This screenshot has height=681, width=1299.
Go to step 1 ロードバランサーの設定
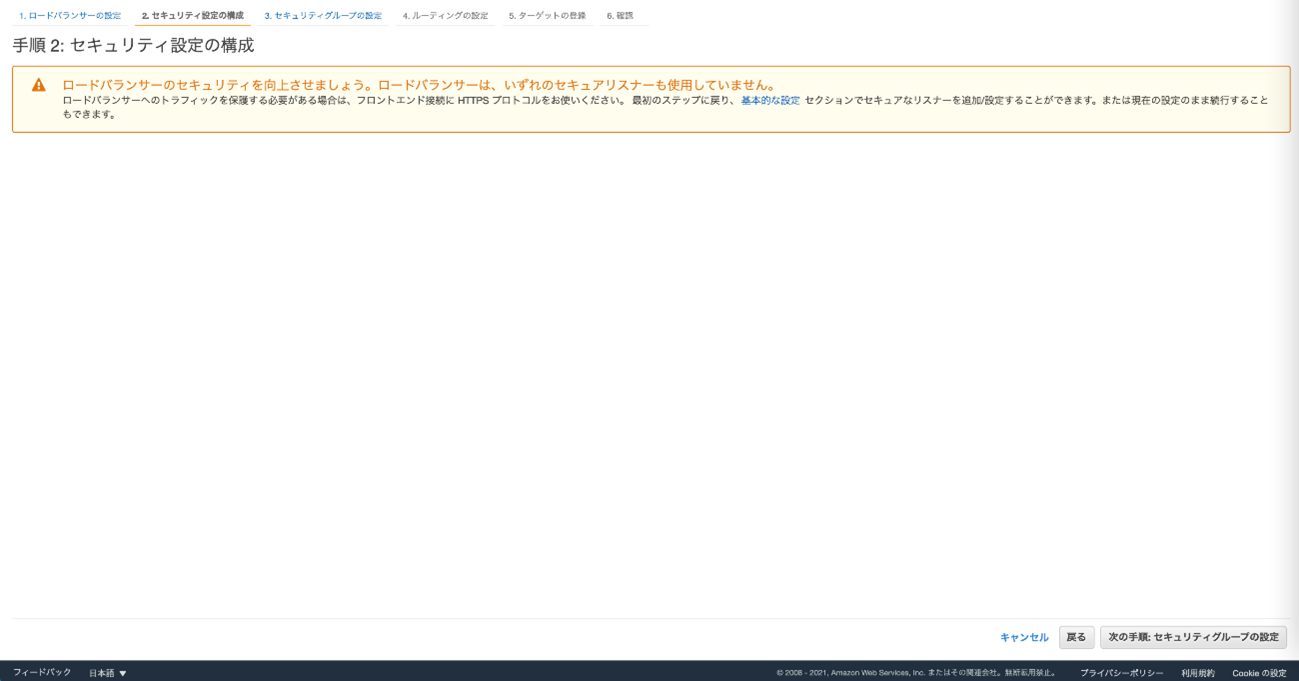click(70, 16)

--

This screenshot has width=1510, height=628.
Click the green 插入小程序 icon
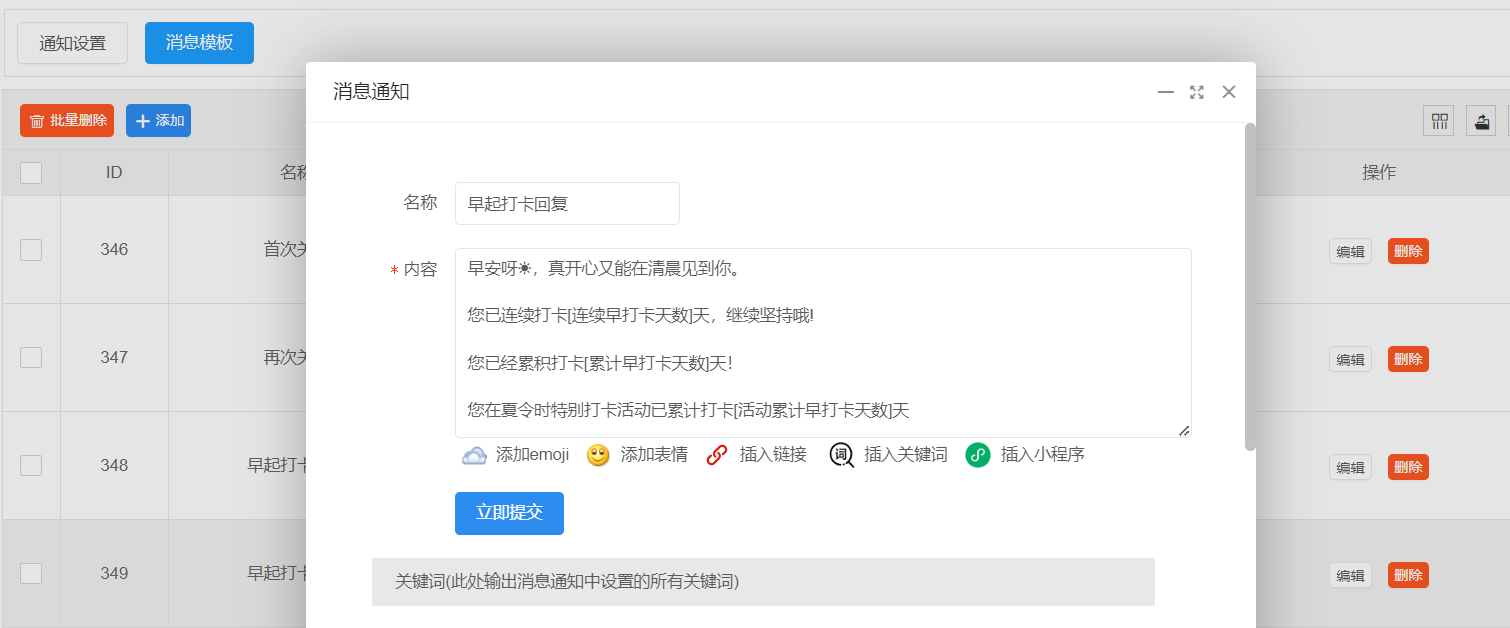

[Problem description] After counting the lines of the records above that hold the word "screenshot", give the total and nothing else.

[Solved exercise] 2